=== Exercise description ===
Beginning at the line that contains "Я даю свое на обработку (261, 1181)", output each line exactly through the end of the records, and drop any pictures.

Collected data entries:
..........
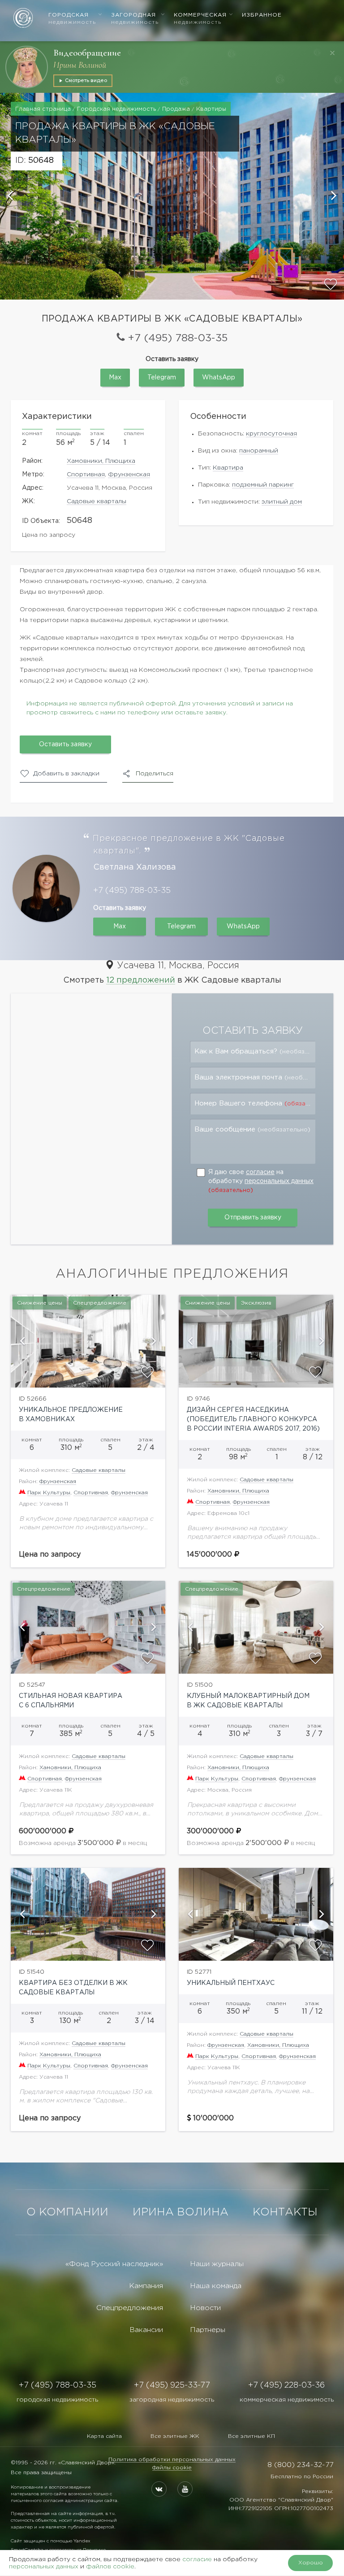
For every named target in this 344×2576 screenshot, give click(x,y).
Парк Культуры (48, 1492)
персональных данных (279, 1181)
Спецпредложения (129, 2308)
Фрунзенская (129, 474)
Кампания (146, 2286)
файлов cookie (110, 2566)
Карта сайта (104, 2436)
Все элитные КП (251, 2436)
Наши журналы (217, 2264)
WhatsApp (218, 377)
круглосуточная (271, 433)
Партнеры (207, 2330)
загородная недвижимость (171, 2399)
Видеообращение (87, 52)
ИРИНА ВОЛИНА (180, 2212)
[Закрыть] (332, 53)
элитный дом (282, 502)
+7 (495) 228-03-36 (286, 2385)
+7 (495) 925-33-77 (172, 2385)
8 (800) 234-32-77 (300, 2465)
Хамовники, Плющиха (101, 461)
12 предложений (140, 980)
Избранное (262, 15)
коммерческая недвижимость (287, 2399)
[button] (11, 196)
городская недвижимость (57, 2399)
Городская (72, 19)
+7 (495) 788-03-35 (178, 338)
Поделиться (154, 773)
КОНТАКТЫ (285, 2212)
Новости (205, 2308)
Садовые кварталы (96, 501)
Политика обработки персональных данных (172, 2459)
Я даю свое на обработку (261, 1181)
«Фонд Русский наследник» (114, 2264)
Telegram (161, 377)
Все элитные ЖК (174, 2436)
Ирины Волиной (79, 65)
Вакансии (146, 2330)
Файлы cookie (172, 2467)
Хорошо (310, 2562)
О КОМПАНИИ (67, 2212)
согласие (260, 1172)
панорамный (258, 450)
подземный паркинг (263, 484)
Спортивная (86, 474)
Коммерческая (200, 19)
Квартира (228, 467)
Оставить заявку (65, 744)
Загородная (135, 19)
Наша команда (215, 2286)
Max (115, 377)
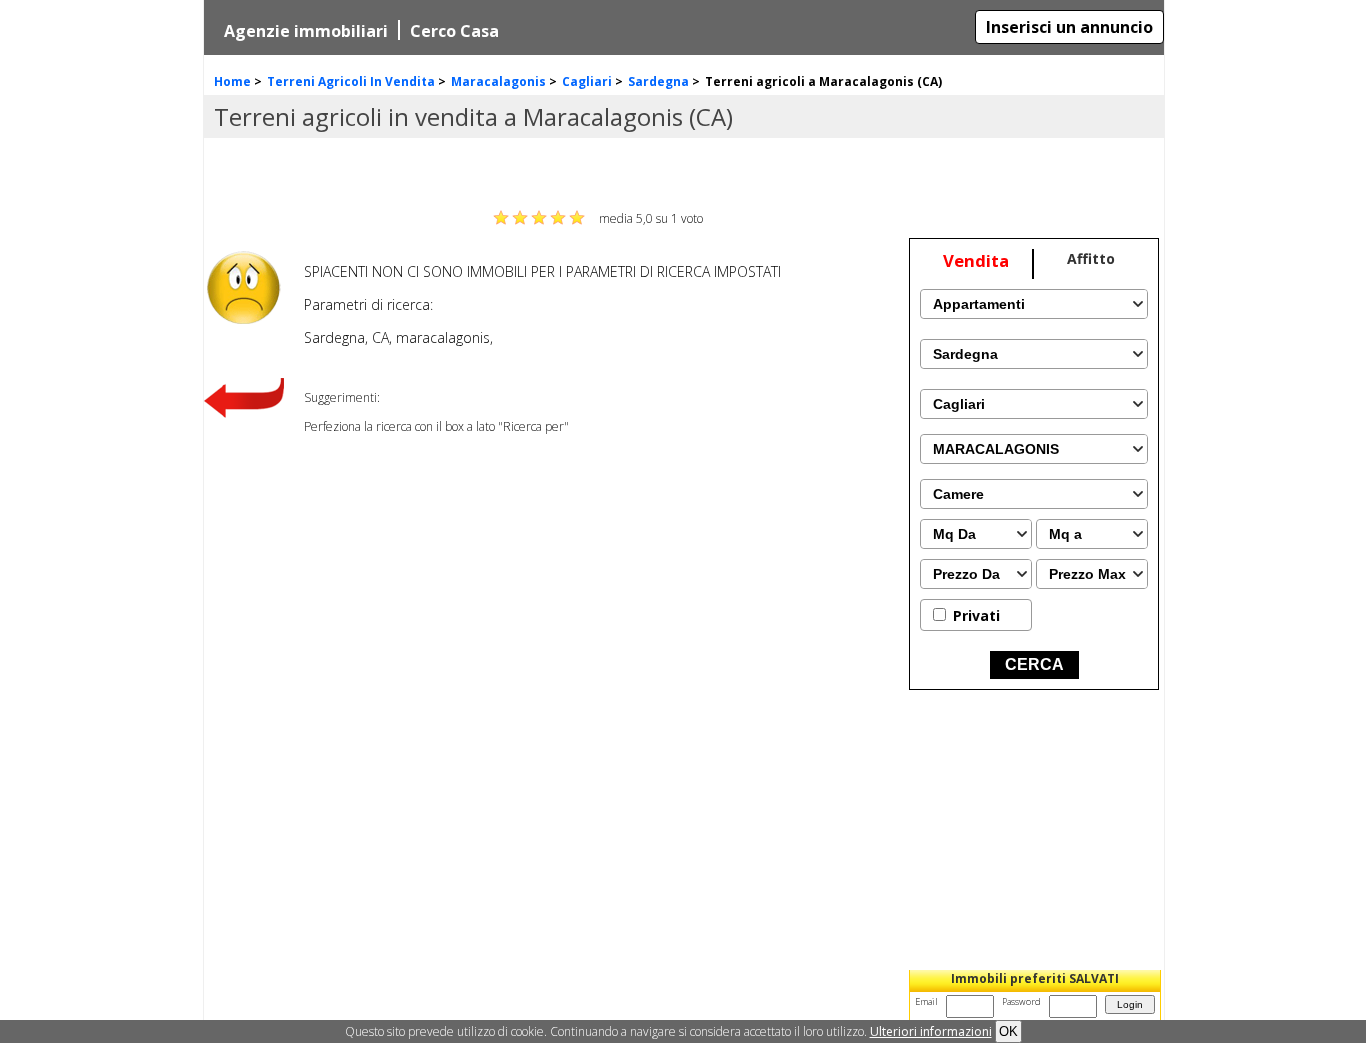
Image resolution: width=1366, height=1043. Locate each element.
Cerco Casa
..........
=== Answer to this problem ===
Я даю свое на обработку (261, 1181)
«Фонд Русский наследник» (114, 2264)
Telegram (161, 377)
Все элитные ЖК (174, 2436)
Ирины Волиной (79, 65)
Вакансии (146, 2330)
Файлы cookie (172, 2467)
Хорошо (310, 2562)
О КОМПАНИИ (67, 2212)
согласие (260, 1172)
панорамный (258, 450)
подземный паркинг (263, 484)
Спортивная (86, 474)
Коммерческая (200, 19)
Квартира (228, 467)
Оставить заявку (65, 744)
Загородная (135, 19)
Наша команда (215, 2286)
Max (115, 377)
Image resolution: width=1366, height=1043. Locate each element.
Cerco Casa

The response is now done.